Biólogos explicam o fenômeno de caranguejos nas praias após chuvas, que inundam tocas e alteram o habitat natural dos crustáceos.

Redação Publicado em 08/03/2026, às 15h57
Recentemente, caranguejos foram vistos em grande quantidade nas praias de Peruíbe devido a chuvas intensas que inundaram suas tocas no manguezal, forçando-os a buscar novos habitats temporários. Essa migração pode resultar em riscos para os crustáceos, como exposição ao sol e dificuldade de alimentação.
Biólogos explicaram por que caranguejos foram vistos em grande quantidade caminhando pela faixa de areia nas praias de Peruíbe nos últimos dias, após períodos recentes de chuva. O fenômeno acontece porque as fortes precipitações inundam as tocas no manguezal e alteram temporariamente as condições ambientais, forçando os animais a deixarem o habitat natural.
De acordo com o biólogo Eric Comin, a presença massiva desses crustáceos após longos períodos de chuva está ligada às mudanças provocadas no manguezal. As tocas acabam sendo inundadas e os caranguejos precisam sair para evitar que permaneçam submersos.
Segundo o especialista, o excesso de água interfere na salinidade e na disponibilidade de oxigênio no ambiente. Essas alterações tornam o manguezal temporariamente inadequado para a permanência dos animais, o que faz com que eles se desloquem para áreas próximas, incluindo praias.
Outro fator apontado pelos especialistas é o período reprodutivo da espécie. O biólogo Eric Comin afirma que as chuvas também podem funcionar como um estímulo natural que marca o início da temporada de reprodução.
Nesse momento do ciclo biológico, os caranguejos deixam as tocas para se reproduzir e se dispersar. O fenômeno pode coincidir com períodos de chuva intensa, aumentando o número de animais observados fora do manguezal.

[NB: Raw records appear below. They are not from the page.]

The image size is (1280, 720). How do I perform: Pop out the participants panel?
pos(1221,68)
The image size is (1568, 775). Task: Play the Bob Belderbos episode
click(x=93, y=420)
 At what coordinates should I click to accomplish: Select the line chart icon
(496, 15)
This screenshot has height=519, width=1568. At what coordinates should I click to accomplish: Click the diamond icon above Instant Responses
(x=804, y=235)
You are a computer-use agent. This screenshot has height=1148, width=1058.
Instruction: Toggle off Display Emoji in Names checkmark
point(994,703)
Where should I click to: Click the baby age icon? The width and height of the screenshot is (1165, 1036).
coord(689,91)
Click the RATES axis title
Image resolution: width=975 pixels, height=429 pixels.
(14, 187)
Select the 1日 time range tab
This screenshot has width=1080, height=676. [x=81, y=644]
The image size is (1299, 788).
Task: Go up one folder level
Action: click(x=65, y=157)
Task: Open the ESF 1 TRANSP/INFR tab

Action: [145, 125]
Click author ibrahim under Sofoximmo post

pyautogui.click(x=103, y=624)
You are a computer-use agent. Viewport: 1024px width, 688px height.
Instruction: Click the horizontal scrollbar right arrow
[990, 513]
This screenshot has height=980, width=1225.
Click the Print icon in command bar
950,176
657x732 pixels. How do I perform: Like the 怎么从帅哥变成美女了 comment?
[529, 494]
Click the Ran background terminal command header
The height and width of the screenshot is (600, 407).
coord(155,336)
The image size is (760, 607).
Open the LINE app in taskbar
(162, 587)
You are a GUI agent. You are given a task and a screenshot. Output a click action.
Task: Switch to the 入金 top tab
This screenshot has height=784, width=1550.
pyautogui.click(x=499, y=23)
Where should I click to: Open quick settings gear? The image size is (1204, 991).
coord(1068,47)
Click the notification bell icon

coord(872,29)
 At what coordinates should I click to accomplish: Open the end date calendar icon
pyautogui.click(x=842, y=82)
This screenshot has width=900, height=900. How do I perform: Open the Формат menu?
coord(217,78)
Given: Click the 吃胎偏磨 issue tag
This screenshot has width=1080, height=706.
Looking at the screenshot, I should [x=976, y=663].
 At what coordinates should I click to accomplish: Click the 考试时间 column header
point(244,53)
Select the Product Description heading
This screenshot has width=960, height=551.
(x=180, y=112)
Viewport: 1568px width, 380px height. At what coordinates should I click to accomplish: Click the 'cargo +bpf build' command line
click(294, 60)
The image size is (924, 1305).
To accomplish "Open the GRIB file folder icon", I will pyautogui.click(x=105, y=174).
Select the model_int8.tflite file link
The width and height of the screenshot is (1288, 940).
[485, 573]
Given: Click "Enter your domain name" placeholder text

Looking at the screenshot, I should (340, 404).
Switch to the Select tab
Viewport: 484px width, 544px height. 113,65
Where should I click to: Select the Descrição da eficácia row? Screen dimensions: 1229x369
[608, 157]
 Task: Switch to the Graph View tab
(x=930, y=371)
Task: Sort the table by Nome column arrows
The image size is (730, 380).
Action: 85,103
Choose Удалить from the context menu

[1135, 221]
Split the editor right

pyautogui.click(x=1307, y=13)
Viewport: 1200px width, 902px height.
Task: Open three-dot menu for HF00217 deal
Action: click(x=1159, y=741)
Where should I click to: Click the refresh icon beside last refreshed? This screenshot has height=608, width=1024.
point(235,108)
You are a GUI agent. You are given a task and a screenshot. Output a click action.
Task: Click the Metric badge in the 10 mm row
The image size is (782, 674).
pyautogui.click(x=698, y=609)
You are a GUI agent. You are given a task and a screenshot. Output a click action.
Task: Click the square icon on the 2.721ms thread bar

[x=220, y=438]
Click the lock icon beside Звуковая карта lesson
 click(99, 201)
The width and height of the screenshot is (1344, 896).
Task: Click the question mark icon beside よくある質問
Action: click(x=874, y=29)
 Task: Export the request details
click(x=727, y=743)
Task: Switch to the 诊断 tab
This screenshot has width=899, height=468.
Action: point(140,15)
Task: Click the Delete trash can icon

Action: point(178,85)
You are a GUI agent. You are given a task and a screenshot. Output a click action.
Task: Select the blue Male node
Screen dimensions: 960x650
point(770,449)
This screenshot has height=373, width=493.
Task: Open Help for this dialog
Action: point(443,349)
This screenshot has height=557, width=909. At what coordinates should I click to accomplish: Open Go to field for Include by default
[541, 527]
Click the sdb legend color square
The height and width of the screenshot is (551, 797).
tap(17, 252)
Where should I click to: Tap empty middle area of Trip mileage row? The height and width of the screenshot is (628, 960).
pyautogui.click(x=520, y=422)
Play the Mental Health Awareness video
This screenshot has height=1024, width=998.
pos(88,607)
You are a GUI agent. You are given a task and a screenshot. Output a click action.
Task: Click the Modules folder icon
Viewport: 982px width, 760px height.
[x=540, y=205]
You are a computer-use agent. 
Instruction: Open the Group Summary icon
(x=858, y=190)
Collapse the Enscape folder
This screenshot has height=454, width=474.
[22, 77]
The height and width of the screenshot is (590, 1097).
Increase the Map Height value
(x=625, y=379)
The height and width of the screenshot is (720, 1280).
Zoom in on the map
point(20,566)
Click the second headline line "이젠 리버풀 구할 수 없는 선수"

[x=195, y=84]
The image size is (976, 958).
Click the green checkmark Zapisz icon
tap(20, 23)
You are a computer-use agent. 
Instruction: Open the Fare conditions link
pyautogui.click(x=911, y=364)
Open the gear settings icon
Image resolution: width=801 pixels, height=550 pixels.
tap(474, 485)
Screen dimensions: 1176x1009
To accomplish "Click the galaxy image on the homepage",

O acúmulo de vegetação e de materiais trazidos pela água da chuva também interfere no comportamento dos caranguejos. Esses detritos podem servir temporariamente como abrigo ou fonte de alimento, mas também contribuem para desorientar os animais.
Com isso, parte deles acaba se deslocando para áreas inadequadas, como a faixa de areia da praia, onde ficam mais expostos.
Quando chegam à praia, os caranguejos enfrentam condições mais adversas. A exposição ao sol, a dificuldade de encontrar alimento e a distância do manguezal aumentam o risco de morte de alguns indivíduos.
O biólogo Ricardo Samelo explica que esse deslocamento também está relacionado ao fenômeno conhecido como “andada”, típico do caranguejo-uçá durante o período reprodutivo.
Segundo ele, esse comportamento costuma ocorrer entre janeiro e abril. Durante fases de lua cheia ou lua nova, os animais saem das tocas para acasalamento e dispersão pelo manguezal e áreas próximas, o que pode incluir praias.
Na última semana houve lua cheia, fator que reforça a hipótese de que o deslocamento observado esteja relacionado ao processo reprodutivo da espécie.
Durante esse período ocorre também o defeso do caranguejo-uçá. Nessa fase ficam proibidas a captura, o transporte, o beneficiamento, a industrialização e a comercialização do animal.